Tisa sta per Trade in Services Agreement. Si tratta di un cantiere in corso di negoziato, iniziato nel 2013 tra 23 paesi che si sono autoproclamati “i grandi amici dei servizi”, con l’intenzione di deregolamentare il settore, dal trasporto marittimo alle telecom, l’e-commercio, i servizi informatici, le consegne a domicilio, fino ai servizi finanziari. Sono compresi nella trattativa, oggi allargata a 50 stati, anche i servizi pubblici, considerati una “concorrenza sleale”. Questi “grandi amici dei servizi” trattano al di fuori dei negoziati multilaterali della Wto, impantanati nel ciclo di Doha che non va avanti, con l’obiettivo di presentarsi in un secondo momento al resto del mondo con un accordo che sarà più facile imporre erga omnes. La Ue ha avuto il via libera per parteciparvi, grazie a un voto dell’Europarlamento, dove hanno votato a favore il Ppe ma anche i social-democratici.
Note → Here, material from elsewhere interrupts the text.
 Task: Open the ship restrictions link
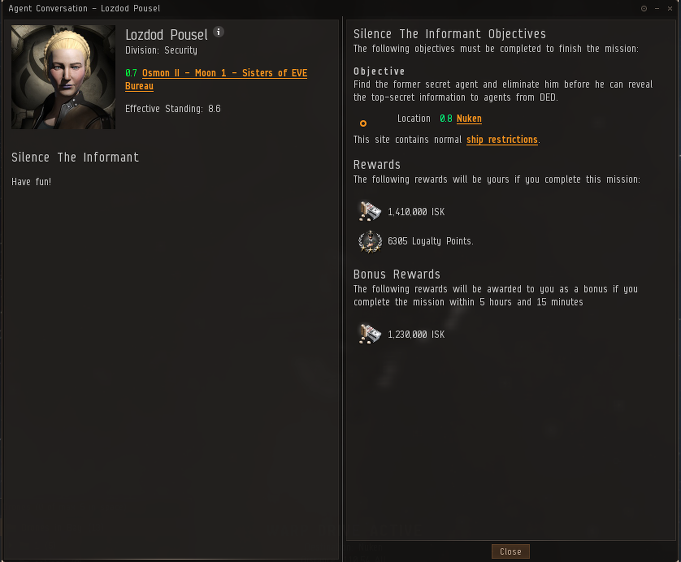(502, 139)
Una nuova rivelazione del team di giornalisti whisle-blowing di Wikileaks arriva adesso a completare le informazioni già diffuse lo scorso 25 aprile sulla deregulation dei mercati finanziari: un capitolo della trattativa Tisa riguarda il mercato dei dati, una liberalizzazione prevista che mette a rischio la protezione della privacy e la sicurezza delle informazioni personali, al solo vantaggio delle multinazionali. Con l’aggravante, visto dall’Europa, che nel settore dei dati personali, le corporations al comando sono tutte Usa. Ma la Commissione, assediata dalle lobbies, è convinta dei vantaggi di Tisa, perché, per esempio, potrebbe permettere agli europei accedere al trasporto aereo negli Usa.
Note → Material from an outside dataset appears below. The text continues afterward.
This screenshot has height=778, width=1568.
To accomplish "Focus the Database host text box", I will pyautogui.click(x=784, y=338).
Intanto, secondo Public Citizen, dai documenti diffusi da Wikileaks risulta che “si vuole proteggere il vantaggio competitivo degli Usa e il monopolio sulla proprietà intellettuale e tecnologica”. Nel 2011 è già stato raggiunto un accordo Usa-Ue per abbattere le restrizioni sul trasferimento di dati tra paesi. Tisa ha la stessa filosofia del Ttip, ne è in effetti la testa di ponte: l’obiettivo è eliminare tutti i protezionismi residui. La Ue ha firmato un accordo di liberalizzazione di questo tipo con il Canada, il Ceta, anticipazione del Ttip. Tisa contiene difatti uno dei principi-chiave del Ttip: il cosiddetto principio di “coordinamento”, che impedisce a uno stato di imporre una regolazione che potrebbe essere lesiva dei diritti di un altro firmatario, cioè siamo alla deregulation generalizzata. Nel Wikileaks dello scorso aprile era venuto alla luce che i negoziati riguardavano la soppressione di alcune regolamentazioni della finanza, approvate in seguito agli scossoni della crisi, per evitare che si riproducesse.
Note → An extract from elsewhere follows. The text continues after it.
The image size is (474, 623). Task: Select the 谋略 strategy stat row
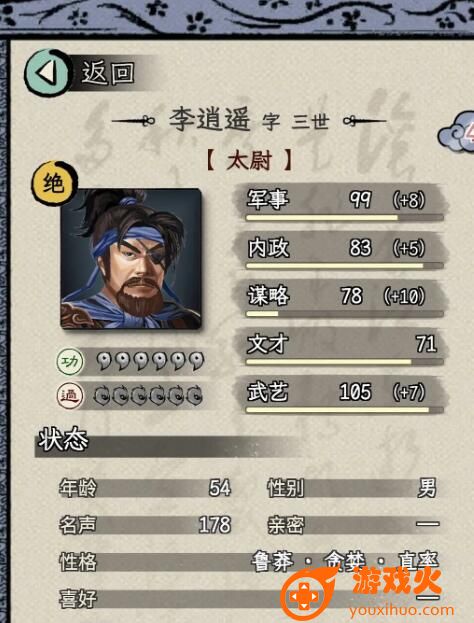coord(341,299)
Le rivelazioni sulla liberalizzazione del mercato dei dati arrivano in un momento in cui la Ue comincia a prendere coscienza dei troppi vantaggi competitivi sfruttati da Google, una delle corporation più attive che spingono all’approvazione di Tisa. Il 16 dicembre scorso, Google ha chiuso in Spagna il servizio “attualità” in reazione a una legge che avrebbe obbligato la multinazionale Usa a pagare per gli articoli pubblicati e rubati ai media locali. Un analogo braccio di ferro ha avuto luogo in Germania, ma alla fine Google l’ha spuntata: i giornali locali hanno concesso una licenza gratuita per la pubblicazione dei loro contenuti, per paura di sparire dal Net. La Francia ha scelto una strada diversa e ha imposto a Google una contropartita, cioè di contribuire al Fondo per l’innovazione digitale della stampa (che fa parte del pacchetto degli aiuti pubblici ai media). Google, del resto, in Europa è oggetto di inchieste per “abuso di posizione dominante” (controlla il 90% del mercato Ue) e per l’ottimizzazione fiscale, in agenda oggi al Consiglio europeo. Dal 1° gennaio il pagamento dell’Iva sarà nel paese dell’acquirente, quando viene comprato un contenuto (film, musica ecc.) su Google, Apple ecc. Inoltre, è ormai previsto lo scambio automatico di informazioni fiscali, per evitare i tax ruling, la specialità del Lussemburgo. Google è in conflitto con numerose Autorità nazionali, garanti della privacy, ma in seguito a una decisione della Corte europea di giustizia, deve rispettare il “diritto all’oblio” su Internet. Saranno gli stati a gestire la protezione dei dati dei rispettivi cittadini.